The last day of 2011 was beautiful here in south Florida. Started off cool (chilly, even), but warmed nicely throughout the day. Since it was the first Saturday after Christmas, I was out in the field on the West Palm Beach Christmas Bird Count, and the weather proved mildly conducive to the birds we were seeking; a morning’s work yielded 50 species in some pretty marginal habitat. I’ll have more on the bird count later.
I spent the afternoon at the beach with Eric, who decided that a dead-tired-from-birding Daddy had no excuse not to take him, and I’m glad we went. The weather was just so lovely; much nicer than the previous two times we’d gone, with 20-mph easterlies howling at us, sending sand stinging against our legs and into our eyes. I actually wore my parka the last time I went to the beach!

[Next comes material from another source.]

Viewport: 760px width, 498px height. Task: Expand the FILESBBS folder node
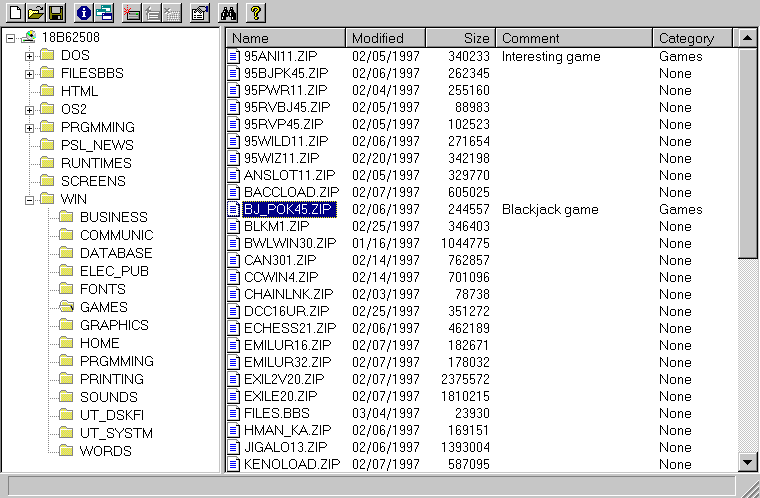[x=30, y=73]
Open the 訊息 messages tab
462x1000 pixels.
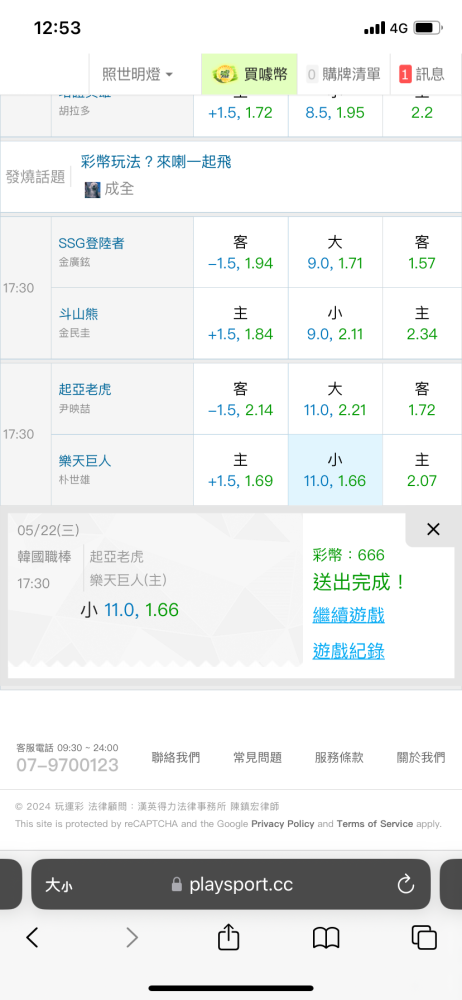click(422, 75)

But December 31, 2011, was absolutely idyllic:
Just perfect for building castles in the sand.
All was well until the evening, when I decided to haul out my big telescope and take a few pictures of the moon, which was nearing first quarter. It turned out that the hand controller for the computerized mount wasn’t working, so I couldn’t use the big mount and its tracking capability. I suspected that the battery was undercharged, so I hauled it into the garage, but by the little strap instead of by the battery box handles. And that was a huge mistake. I don’t think I’ve ever seen swelling in my shin bone quite so drastic or immediate. Two gigantic lumps and a divot where the battery came crashing down on my leg; I’ve been limping slightly ever since.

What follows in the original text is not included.